TO DO:
Give back the lines from the line with "Where should I click to: Click the Create" up to and including the line with "pyautogui.click(x=921, y=49)", word for word, leaving out the pictures.

STORED ROWS:
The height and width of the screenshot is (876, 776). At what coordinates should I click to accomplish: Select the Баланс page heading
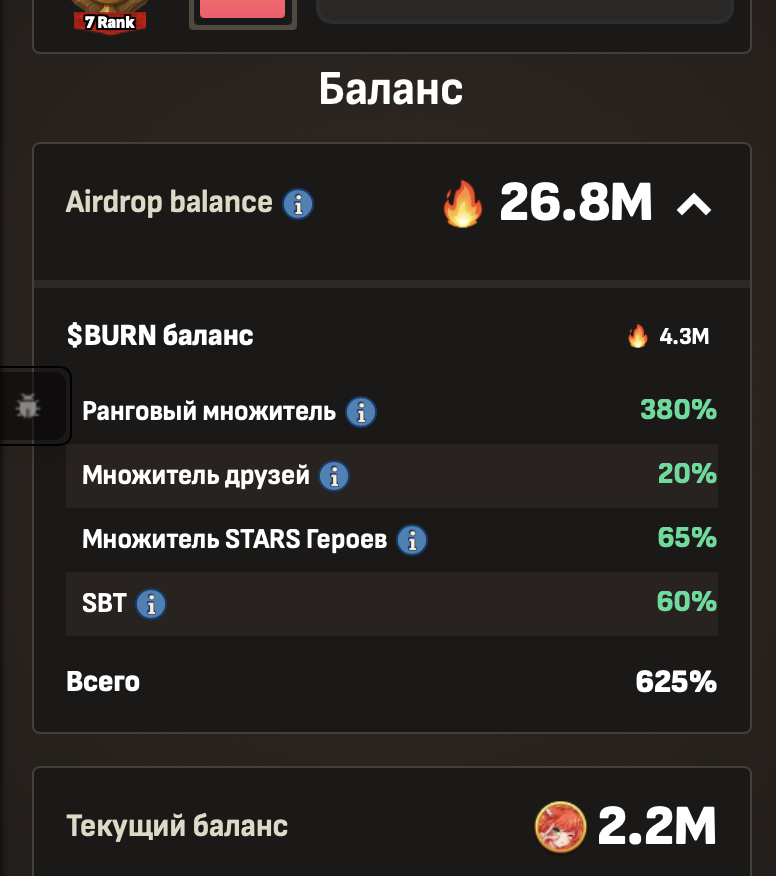(x=391, y=90)
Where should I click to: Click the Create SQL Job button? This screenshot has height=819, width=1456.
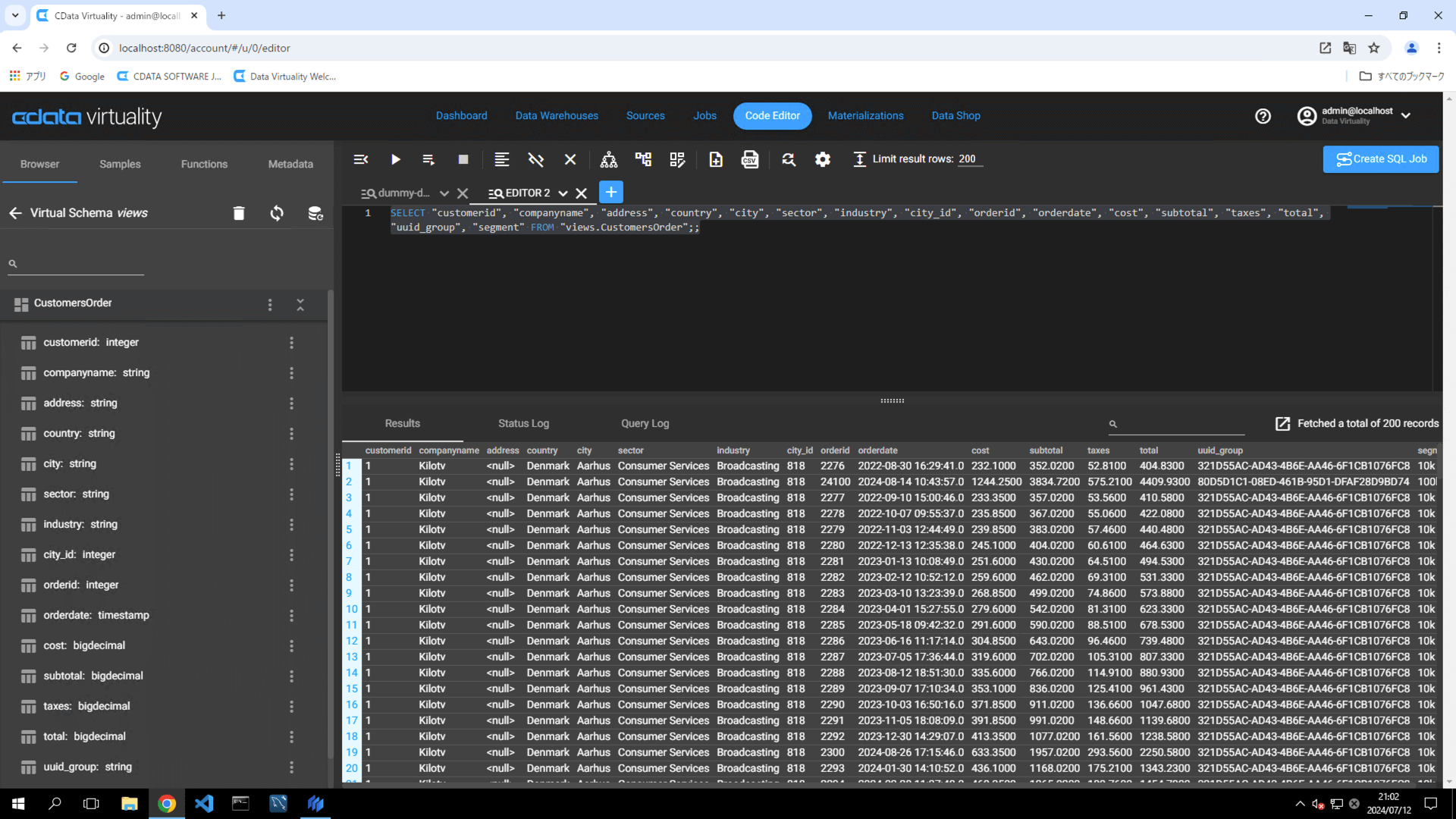click(x=1380, y=159)
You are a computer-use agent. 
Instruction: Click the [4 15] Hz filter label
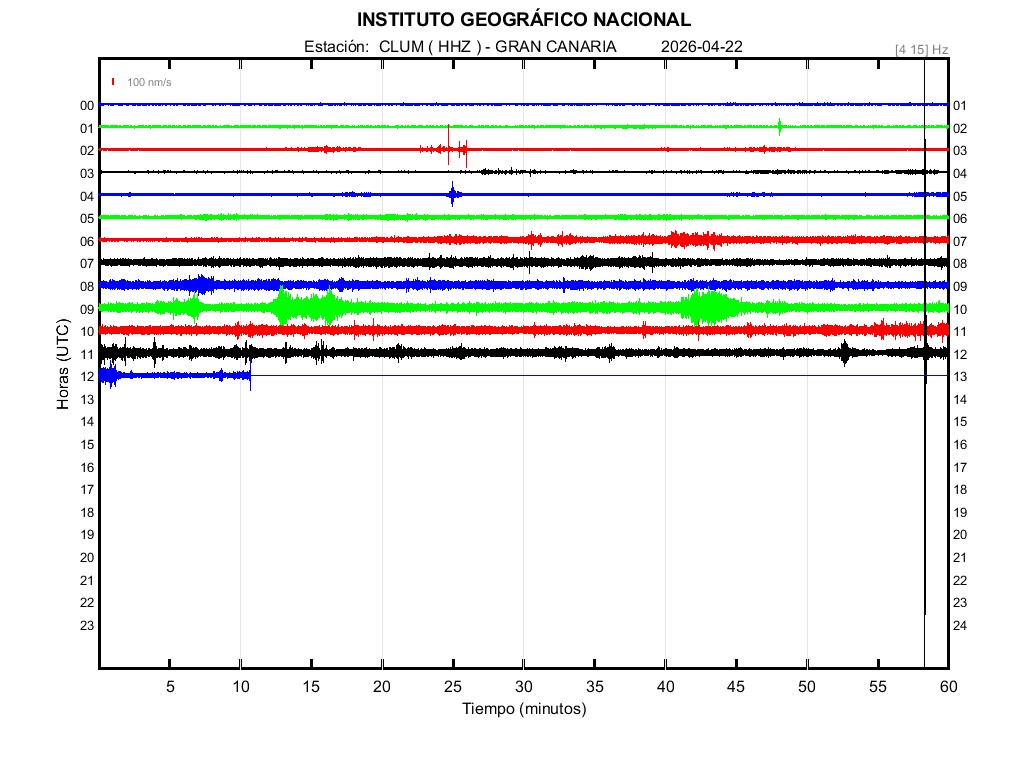pyautogui.click(x=921, y=49)
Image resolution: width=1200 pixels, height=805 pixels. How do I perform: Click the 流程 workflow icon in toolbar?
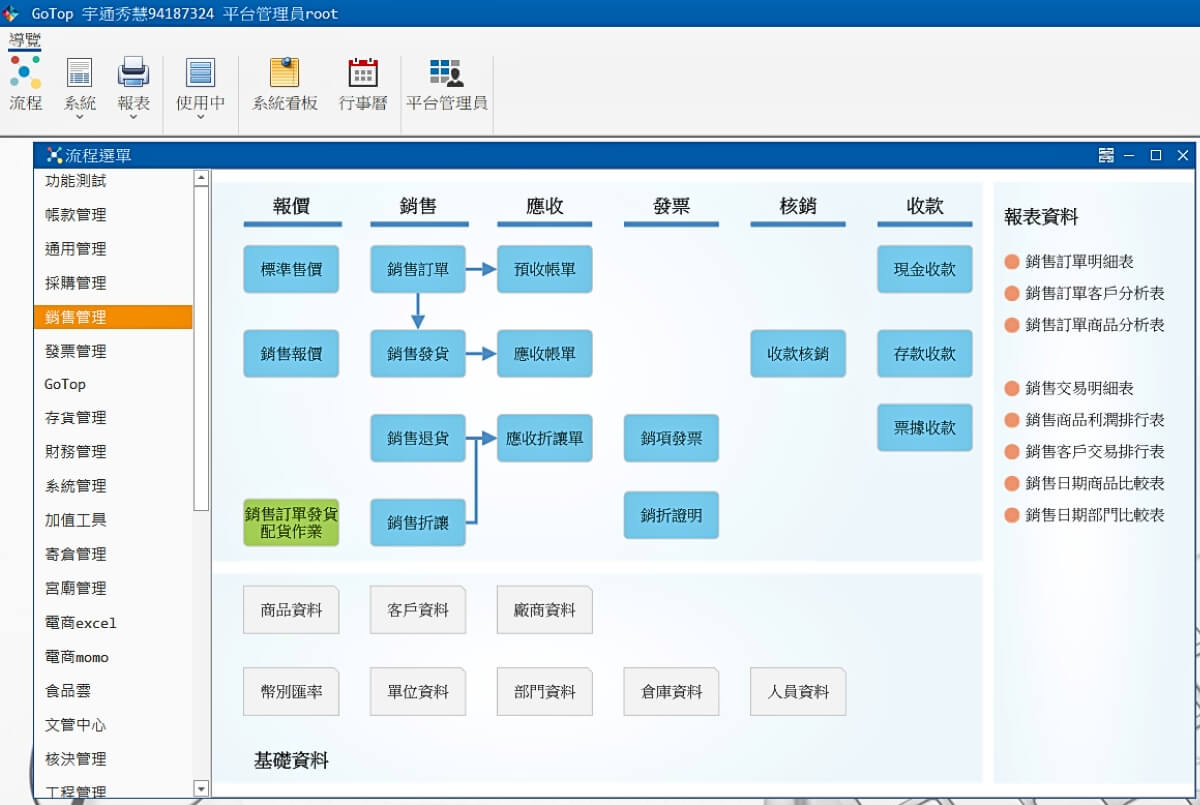coord(25,73)
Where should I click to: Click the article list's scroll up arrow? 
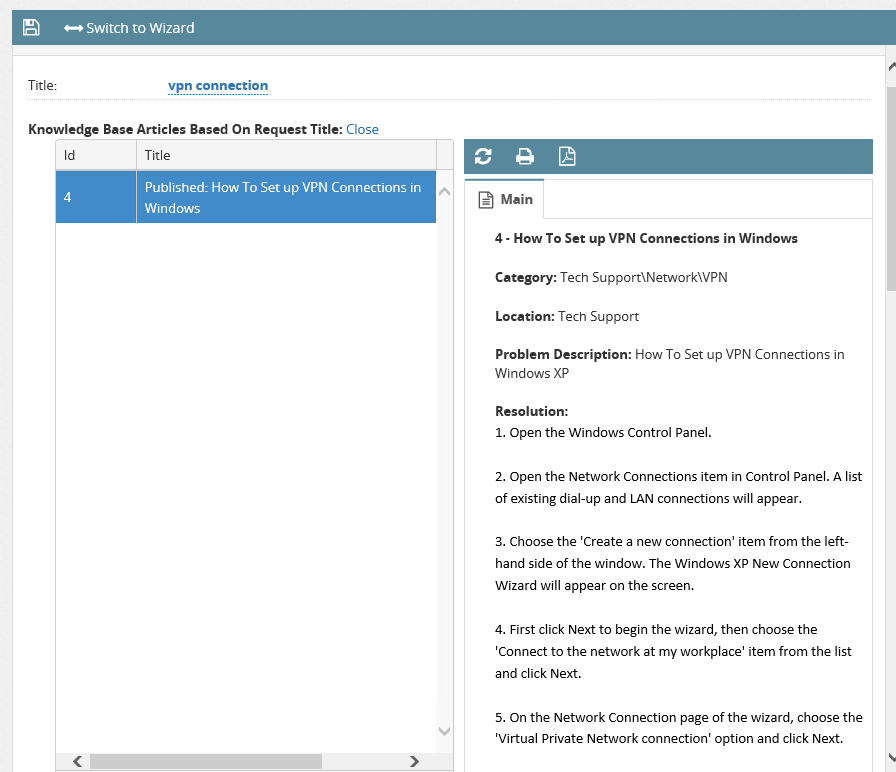point(445,191)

SOLVED PROBLEM:
Where should I click to: Click the Create SQL Job button? This screenshot has height=819, width=1456.
click(x=1380, y=159)
You are a computer-use agent. 
Instruction: Click the [4 15] Hz filter label
pyautogui.click(x=921, y=49)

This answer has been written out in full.